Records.
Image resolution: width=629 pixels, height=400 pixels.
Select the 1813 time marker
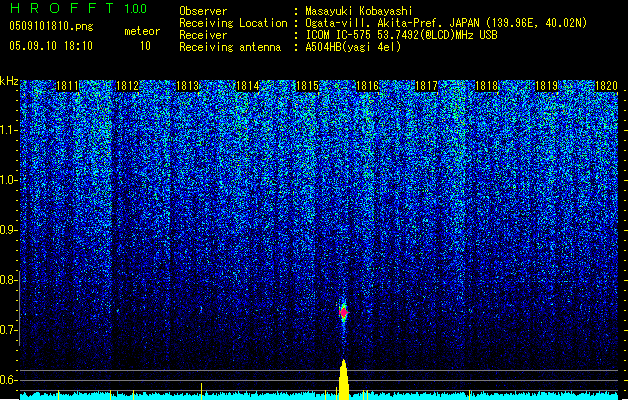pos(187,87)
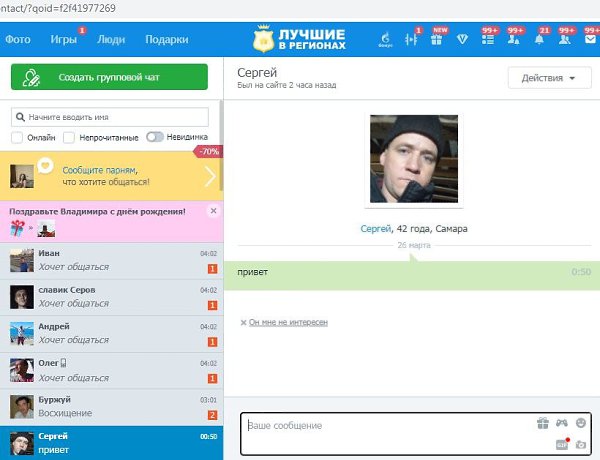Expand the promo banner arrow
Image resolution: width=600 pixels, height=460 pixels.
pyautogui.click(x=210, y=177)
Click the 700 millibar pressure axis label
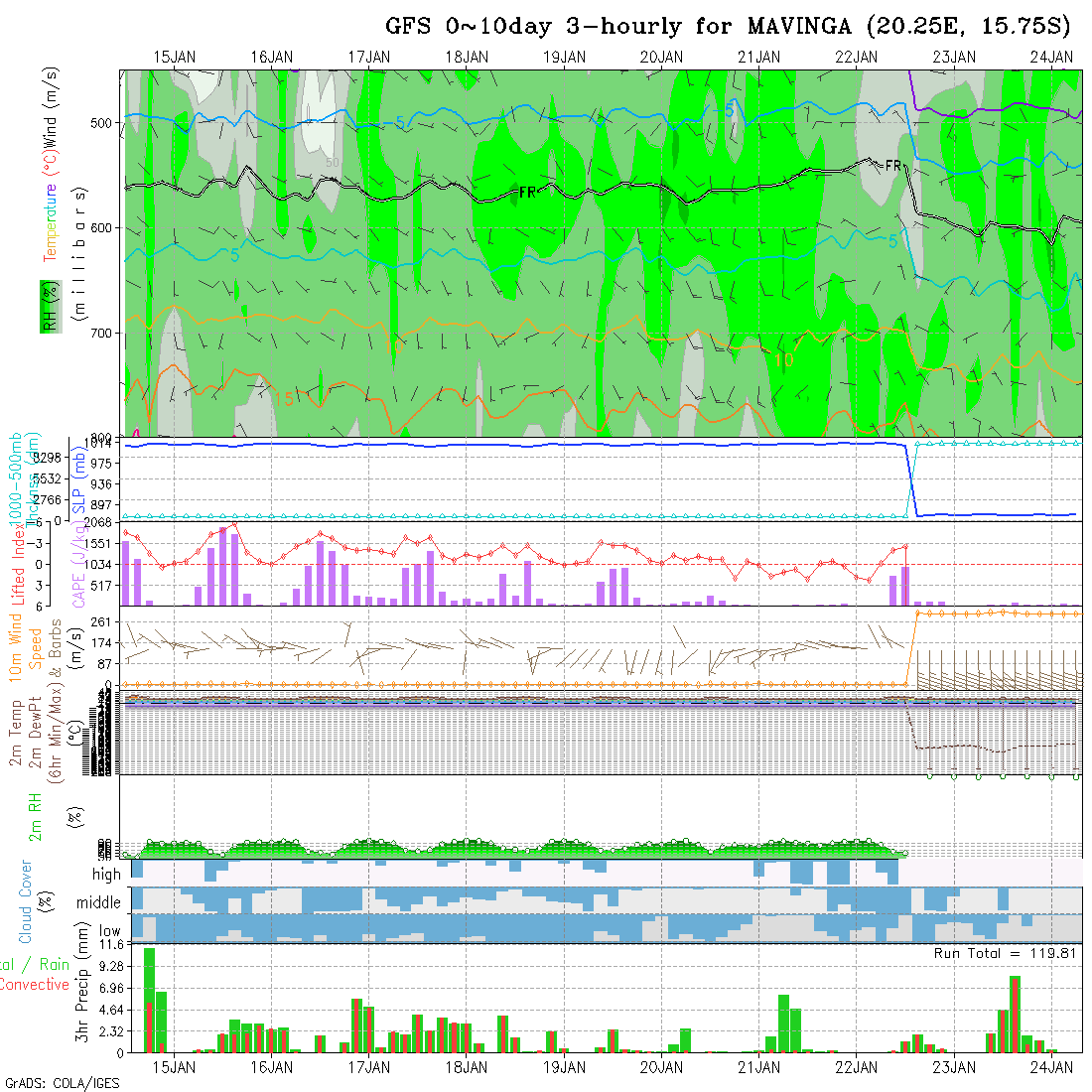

EXERCISE TASK. Please convert every line of the entries into a Markdown table with the columns "Row" and "Line," skipping blank lines and leaving out the pictures.

COMPLETE ANSWER.
| Row | Line |
|---|---|
| 1 | Image resolution: width=629 pixels, height=400 pixels. |
| 2 | Select the 1813 time marker |
| 3 | pos(187,87) |
| 4 | Expand the promo banner arrow |
| 5 | Image resolution: width=600 pixels, height=460 pixels. |
| 6 | pyautogui.click(x=210, y=177) |
| 7 | Click the 700 millibar pressure axis label |